A Potočari dominano due colori: il verde dell’erba e il bianco del marmo. Qua e là compare il colore della terra fresca nella quale vengono fissate nuove lapidi. I lavoratori devono forare le piastre di cemento collocate lungo il perimetro delle tombe per fissarci le lapidi, in modo da prevenire la loro inclinazione e lo sprofondamento. L’unico contrasto cromatico è dato dal rosso delle foglie di un piccolo albero, un rosso dalle sfumature del sole calante. A Potočari mi nascondevo dietro la macchina fotografica, che consente di essere invisibili e di creare una barriera emotiva. L’obiettivo della mia macchina catturava i volti dei veterani mentre parlavano con le madri di Srebrenica e ascoltavano Amra Begić. Quelli più gravemente feriti erano seduti sulle sedie e i loro volti riflettevano il dolore e la compassione per le persone uccise. Un’espressione che non si può fingere. Qui lo spazio ha superato il tempo misurabile, che è svanito tra le migliaia di lapidi marmoree. In questo luogo esiste solo il tempo dei morti, iniziato l’11 luglio 1995.
Biglie di vetro
All’hangar, dove era la base del battaglione olandese, abbiamo visitato una mostra fotografica pensata come ricostruzione cronologica del massacro di Srebrenica. Gli oggetti ritrovati nelle fosse comuni sono stati esposti in una serie di nicchie buie. Ho visto un portasigarette d’argento, un paio di occhiali da vista e due biglie di vetro. Sotto la fotografia stava scritto: “Due biglie che appartenevano a Ismet Hasanović, rinvenute nel 1996 insieme al suo corpo nella fossa comune a Kamenica, Bratunac”.
C’è bisogno di descrivere la fragilità di quel giocattolo, la luce intrappolata in una figura geometrica, un microcosmo esotico – dove non si è riusciti a scappare prima della fucilazione – che pulsa di vita?

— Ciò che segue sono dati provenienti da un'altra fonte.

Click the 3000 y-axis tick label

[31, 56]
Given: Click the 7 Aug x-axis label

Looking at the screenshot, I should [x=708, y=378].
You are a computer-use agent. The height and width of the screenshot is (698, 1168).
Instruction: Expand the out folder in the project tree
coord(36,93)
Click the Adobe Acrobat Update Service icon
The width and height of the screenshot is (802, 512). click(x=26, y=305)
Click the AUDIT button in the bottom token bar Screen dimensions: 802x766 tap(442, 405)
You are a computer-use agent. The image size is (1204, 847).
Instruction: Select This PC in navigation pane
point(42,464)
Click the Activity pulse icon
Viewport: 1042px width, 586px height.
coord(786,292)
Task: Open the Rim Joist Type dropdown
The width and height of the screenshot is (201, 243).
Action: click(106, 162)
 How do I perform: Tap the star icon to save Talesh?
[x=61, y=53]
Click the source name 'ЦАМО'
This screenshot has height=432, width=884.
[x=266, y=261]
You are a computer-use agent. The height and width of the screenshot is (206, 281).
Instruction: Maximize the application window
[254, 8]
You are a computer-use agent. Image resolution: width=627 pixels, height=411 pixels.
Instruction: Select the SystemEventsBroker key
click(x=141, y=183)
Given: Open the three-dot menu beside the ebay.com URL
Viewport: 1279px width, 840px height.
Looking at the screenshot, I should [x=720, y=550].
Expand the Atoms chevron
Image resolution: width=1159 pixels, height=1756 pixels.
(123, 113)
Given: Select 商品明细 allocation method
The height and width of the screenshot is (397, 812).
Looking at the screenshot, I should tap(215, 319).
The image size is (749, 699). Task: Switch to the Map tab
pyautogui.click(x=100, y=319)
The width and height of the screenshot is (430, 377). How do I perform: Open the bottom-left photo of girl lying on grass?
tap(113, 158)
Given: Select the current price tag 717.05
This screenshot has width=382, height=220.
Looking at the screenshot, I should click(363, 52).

Credo che la prossima volta che verrò in questa città non avrò più la sensazione di essere un estraneo. Forse è proprio Srebrenica quel luogo da dove prenderà avvio il processo della vera riconciliazione tra i cittadini della Bosnia Erzegovina. Ma forse è solo una mia illusione letteraria. L’unica cosa che so è che questa città è diventata parte integrante del mio essere. Ha trovato posto lì dove le granate e il fuoco non potranno mai raggiungerla.